Finding and reducing inefficiencies
In India one out of every 10 insurance claims is reported to be a fraud impacting insurance companies and consumers both. Reducing fraud not only saves the service provider huge sums of money but also has the potential to reduce premiums. For instance Teradata’s customer, The Centers for Medicare & Medicaid Services (CMS) (a part of the Department of Health and Human Services), covering 100 million Americans through Medicare, the Children’s Health Insurance Program and the healthcare Insurance Program leveraged data analytics to obtain a single, nationwide view of approximately 4.5 million claims and $1.3 billion that was paid out each day. This helped in creating a consistent, reliable, secure, enterprise-wide view of claims data that was available to all users which in turn helped the organization deliver quality healthcare more effectively, and quickly identify fraud, waste and abuse.

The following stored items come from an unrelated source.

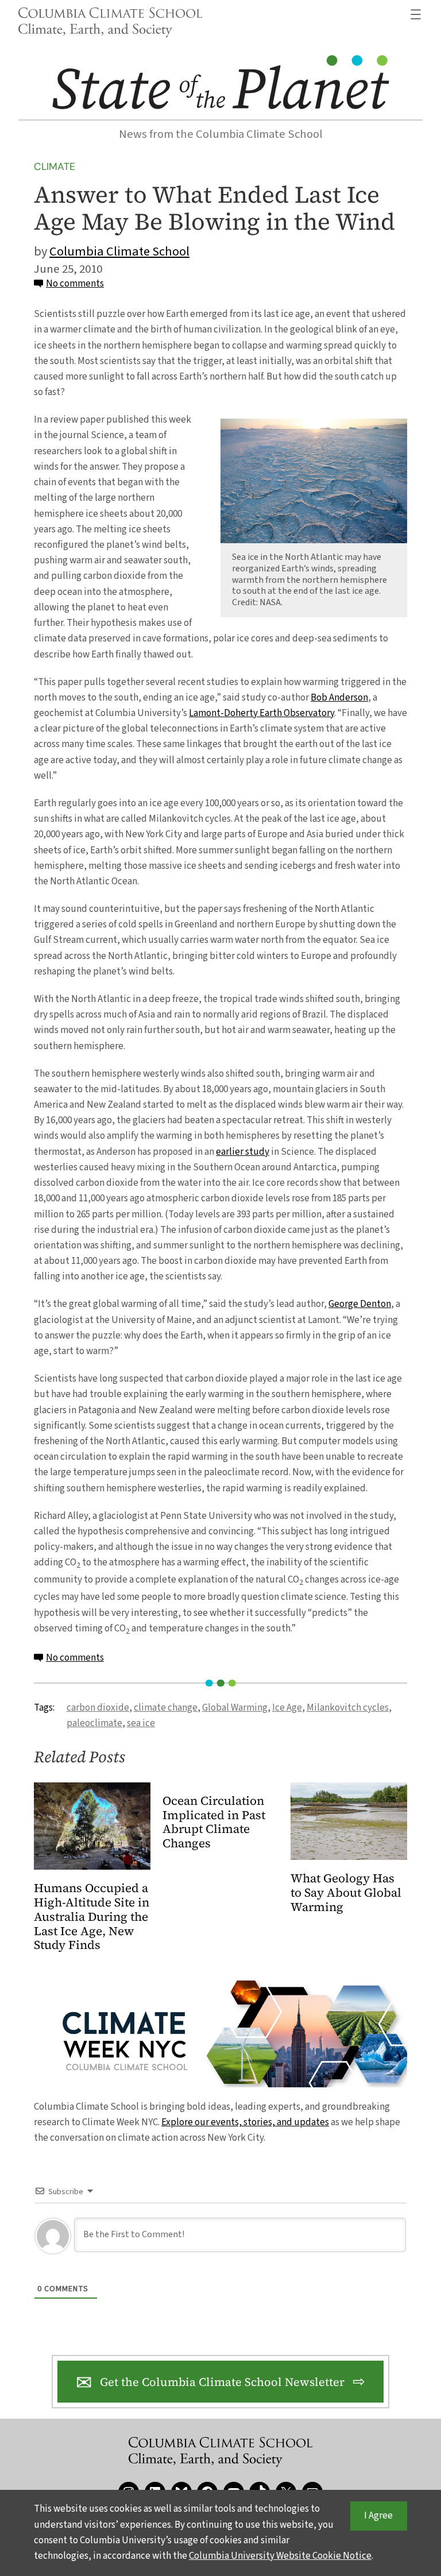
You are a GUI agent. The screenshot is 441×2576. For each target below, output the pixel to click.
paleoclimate (94, 1723)
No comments (75, 284)
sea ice (141, 1723)
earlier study (242, 1152)
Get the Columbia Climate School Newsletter (222, 2382)
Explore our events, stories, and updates (245, 2122)
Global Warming (235, 1708)
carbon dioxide (98, 1708)
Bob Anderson (339, 698)
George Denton (359, 1304)
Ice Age (287, 1708)
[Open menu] (416, 14)
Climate (54, 166)
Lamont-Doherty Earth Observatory (261, 713)
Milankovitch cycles (348, 1708)
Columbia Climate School (119, 251)
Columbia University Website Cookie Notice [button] (280, 2556)
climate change (166, 1708)
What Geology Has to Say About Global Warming (346, 1892)
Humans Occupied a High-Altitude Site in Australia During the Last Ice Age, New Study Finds (91, 1917)
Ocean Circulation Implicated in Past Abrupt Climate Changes (214, 1822)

By using analytics, Business leaders and clinicians are able to have make decisions about patient care and operational efficiency that impact lives and save money. Combining nurse training with mobile device technology designed to help clinicians recognize early warning signs of high-risk conditions like sepsis and congestive heart failure, Christus Health System , a Teradata customer in Texas reduced Medicare costs by $1.31 million among hospitalized patients and $2.2 million among long-term post-acute care patients. This may seem like an anomaly but hospitals can actually save money by discharging patients faster, thereby improving patient satisfaction.